> _Records for the exercise_
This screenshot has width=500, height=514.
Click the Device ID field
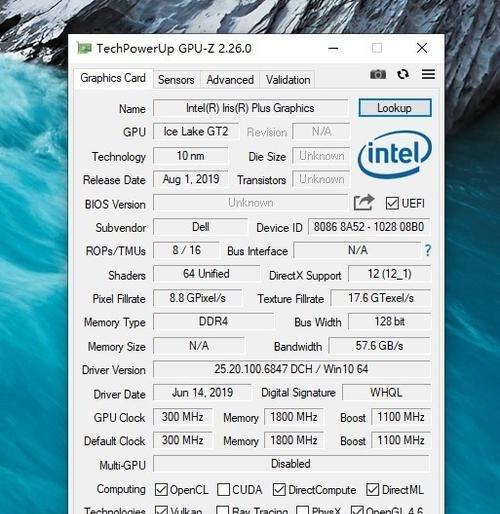click(x=369, y=227)

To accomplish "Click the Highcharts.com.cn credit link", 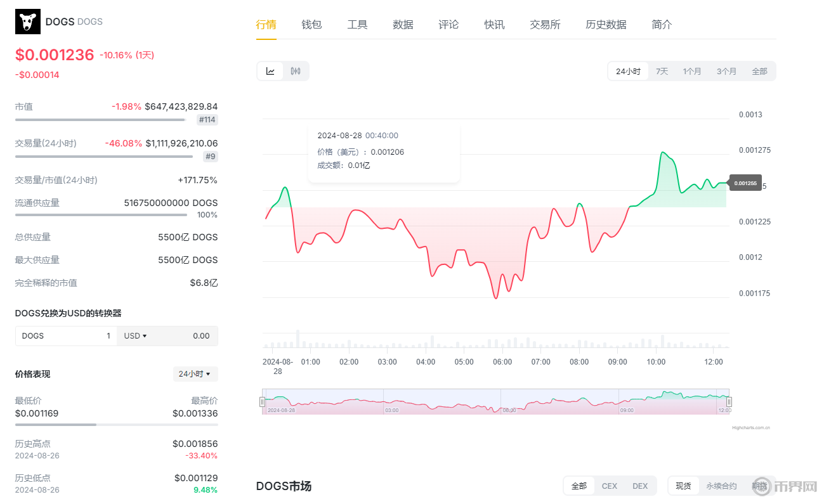I will pyautogui.click(x=750, y=428).
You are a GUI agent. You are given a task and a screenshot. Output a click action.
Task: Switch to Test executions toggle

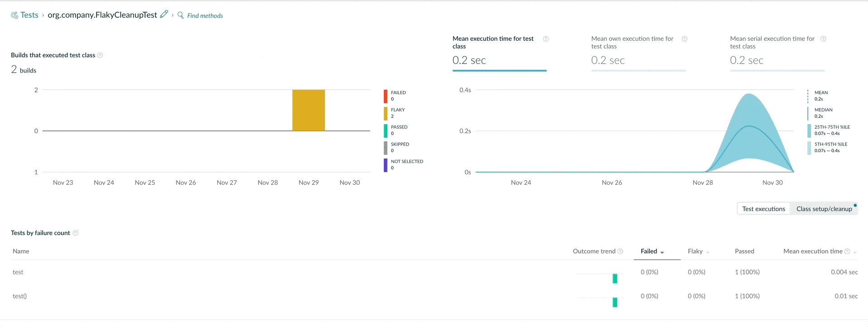[x=764, y=209]
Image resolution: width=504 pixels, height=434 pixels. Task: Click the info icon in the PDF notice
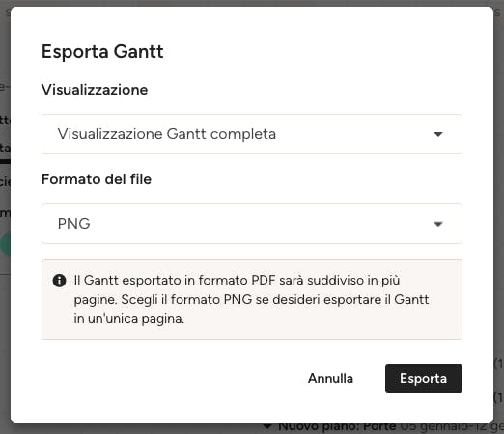tap(59, 281)
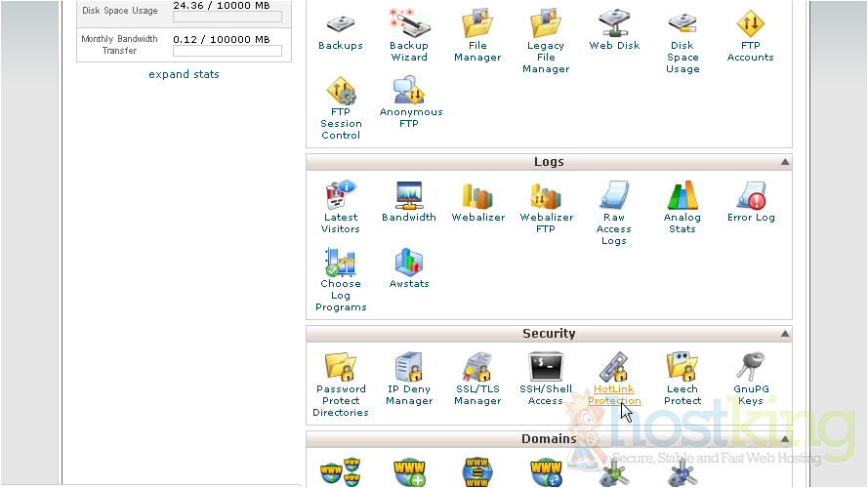Open File Manager
This screenshot has height=488, width=868.
(x=477, y=25)
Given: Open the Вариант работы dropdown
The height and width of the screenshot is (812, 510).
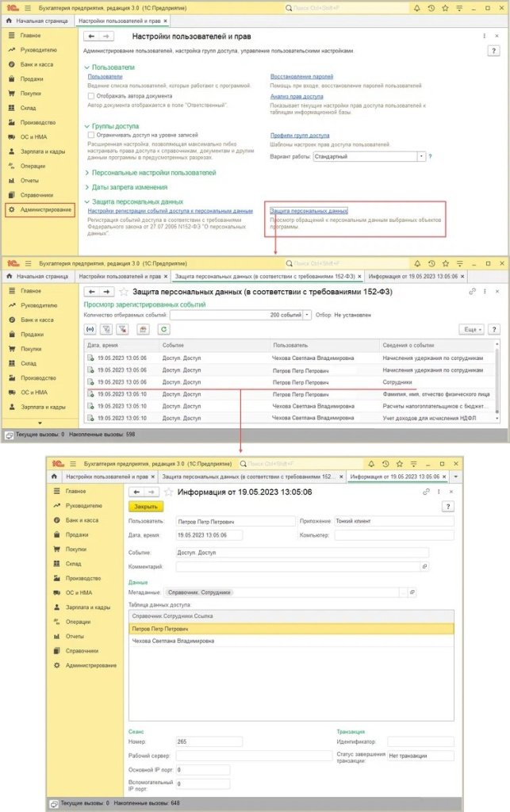Looking at the screenshot, I should click(x=420, y=157).
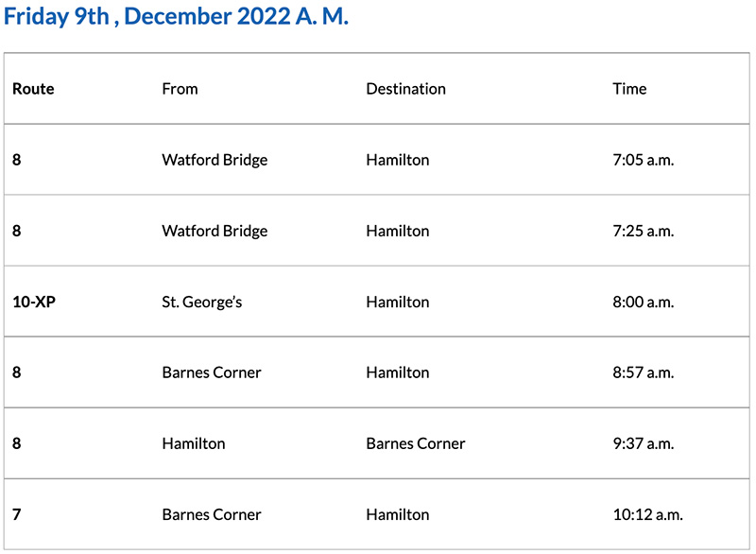Select Hamilton in the From column
Viewport: 756px width, 554px height.
[x=194, y=443]
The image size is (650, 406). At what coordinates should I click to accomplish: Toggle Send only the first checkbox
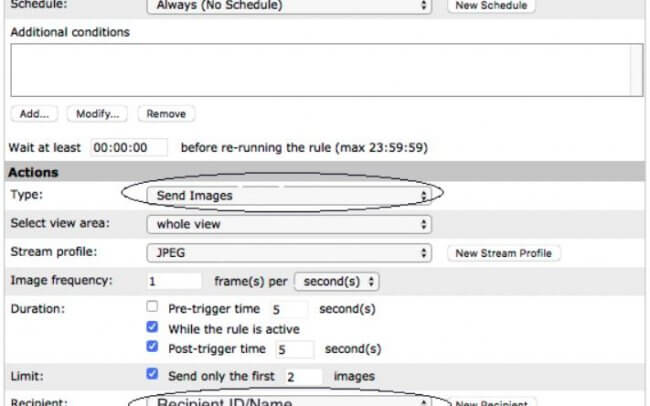click(152, 373)
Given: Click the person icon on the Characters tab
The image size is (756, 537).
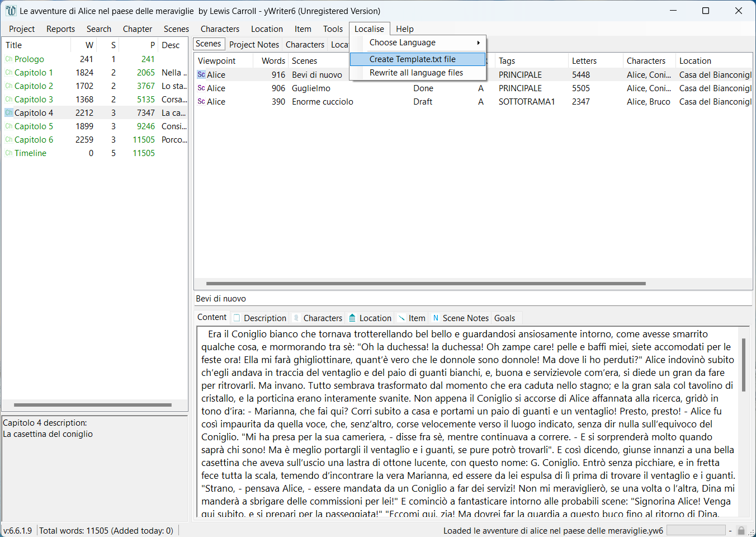Looking at the screenshot, I should [x=297, y=318].
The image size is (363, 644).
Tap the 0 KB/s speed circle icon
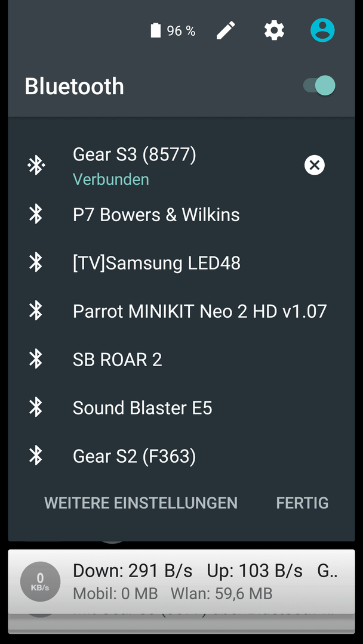tap(40, 581)
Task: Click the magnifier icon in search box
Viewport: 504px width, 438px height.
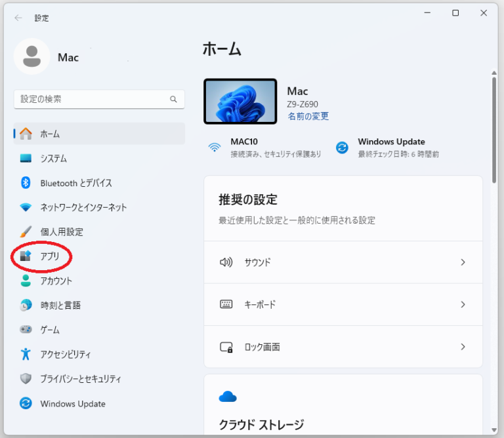Action: [x=174, y=100]
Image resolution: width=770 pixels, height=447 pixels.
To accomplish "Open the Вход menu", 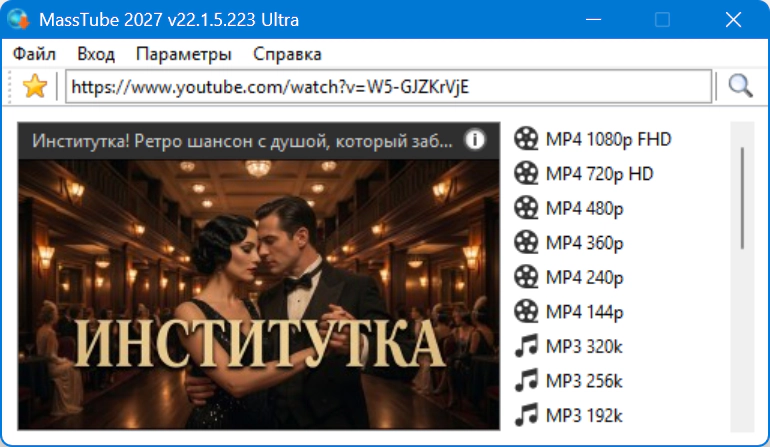I will click(x=96, y=54).
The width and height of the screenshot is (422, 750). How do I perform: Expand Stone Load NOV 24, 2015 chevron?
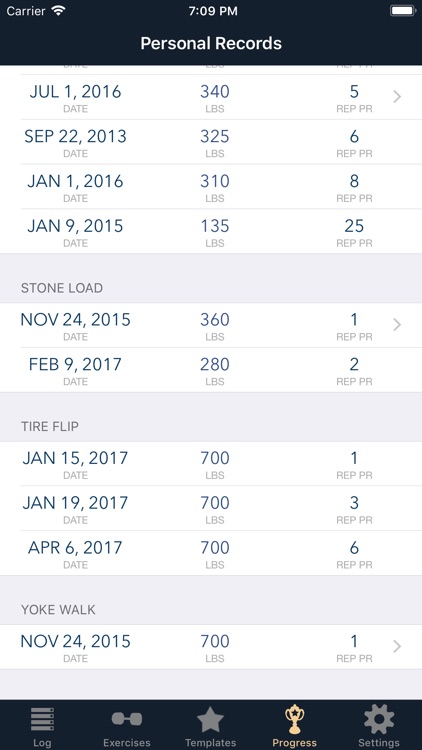[x=397, y=325]
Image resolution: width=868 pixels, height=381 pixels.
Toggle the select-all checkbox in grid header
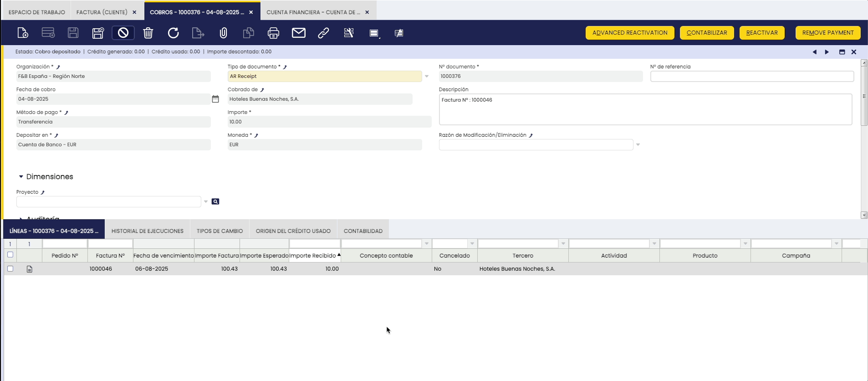coord(10,255)
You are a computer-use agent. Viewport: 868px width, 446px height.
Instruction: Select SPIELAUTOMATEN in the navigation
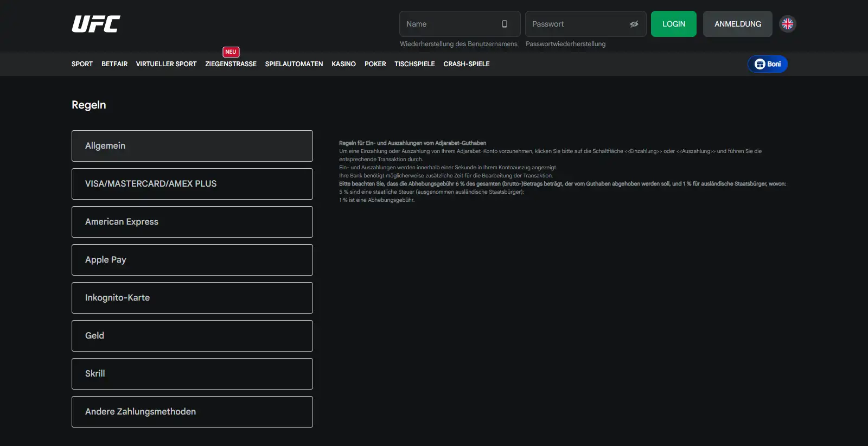[x=294, y=64]
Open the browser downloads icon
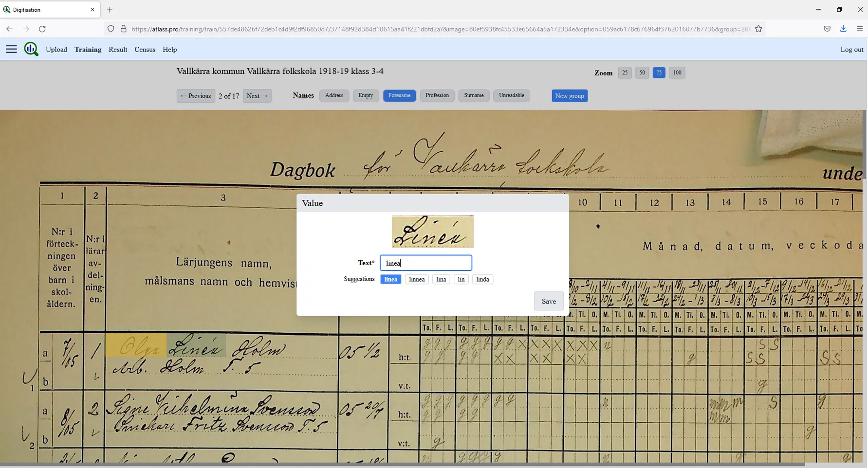The image size is (868, 468). coord(843,29)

> _Task prompt_
Start at the line containing "Task: Switch to Test executions toggle" above and stop at the line containing "Given: Click the". Output those lines exactly, both included, but none of the pictures.

> _Answer space_
Task: Switch to Test executions toggle

[x=764, y=209]
Image resolution: width=504 pixels, height=434 pixels. Task: Click the info icon in the PDF notice
tap(59, 281)
Open File Manager
This screenshot has height=488, width=868.
(x=477, y=25)
Given: Open the Вариант работы dropdown
The height and width of the screenshot is (812, 510).
Looking at the screenshot, I should click(x=420, y=157).
Select Hamilton in the From column
Viewport: 756px width, 554px height.
[x=194, y=443]
The image size is (650, 406). At what coordinates should I click to accomplish: Toggle Send only the first checkbox
click(152, 373)
Given: Click the person icon on the Characters tab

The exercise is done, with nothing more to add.